You will also notice that, unlike what many game development guides advice, at BeamNG we avoid fixed rate calculations as much as possible. We understand that fixed rate updates can make your life easier as a programmer: it’s easier to write stable math for a stable rate, than to write stable math for a constantly variable rate. However, the downside is that a fixed rate workload will not scale up nor down according to the available computer resources. A fixed rate means that you’ll need to settle with a suboptimal compromise, where low-end hardware will suffer an unnecessarily high computing cost, while the high-end hardware will be unnecessarily missing the extra detail that it could be calculating. With that in mind, running on a variable rate (such as graphics framerate or user-interface rate) means that you can provide higher fidelity in high-end computers, while also being friendly to low-end computers.

Note: Writing math that can work under extreme rate variations is hard: for this reason, the reported graphics “update rate” is guaranteed to be a minimum of 20 Hz. When the computer is unable to reach 20 FPS, then the simulation will slow down as needed. This is a guarantee that helps you to program your math with a safe baseline rate.

A useful tool you should use when writing code that works on a variable update rate, is the Options > Display > Limit framerate slider. You can set it to 20 FPS to test your math under the conditions of a worst-case-scenario (20 Hz updates, if your code is hooked to graphics updates), and you can disable this limiter together with Options > Graphics > Lowest to try to reach as high a framerate as possible. A good place to achieve a high framerate is the Grid, Small, Pure level while using no traffic vehicles.

Avoid garbage collection

If you are a programmer of a language featuring garbage collection (such as Lua or Javascript), and you are not familiar with what a garbage collector (GC) is, then please search the internet for information and learn the basics about them before continuing.

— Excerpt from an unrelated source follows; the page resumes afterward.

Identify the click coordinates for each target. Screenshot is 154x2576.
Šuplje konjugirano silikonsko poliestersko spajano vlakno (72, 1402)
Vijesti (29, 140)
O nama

GC is a convenient feature that some high-level languages provide, but they can have a large impact when used in a performance-intensive environment, such as real time simulators. The GC will hide new/delete from you, but in exchange it will take a toll in two ways:

Lower framerate: the GC has to run to do its work, and this garbage bookkeeping workload is going to rob some framerate.
Variable framerate: the GC workload may not be evenly spread over time, but might be bunched up cyclically. This can lead to both stutter (negative spikes in framerate), as well as rubberbanding (the framerate being high for a second, low for another second, then high again, etc) which will lead to an undesirable effect of slowmotion/fastmotion.

To reduce the GC load, first you need to be able to measure it. In the case of Lua, we offer two features for this:

gcprobe() function: run it before/after a piece of code, and it will tell how many bytes of garbage that code has generated.
ctrl-shift-f > Tools menu > Log gelua profile: this will log how many bytes of garbage each GELUA extension has generated (use ~ to see the logs) during the last graphics frame.

Once you know how much GC load your code is generating, you need to find ways to reduce it. As a general rule, this means avoiding the creation (the allocation) of new objects.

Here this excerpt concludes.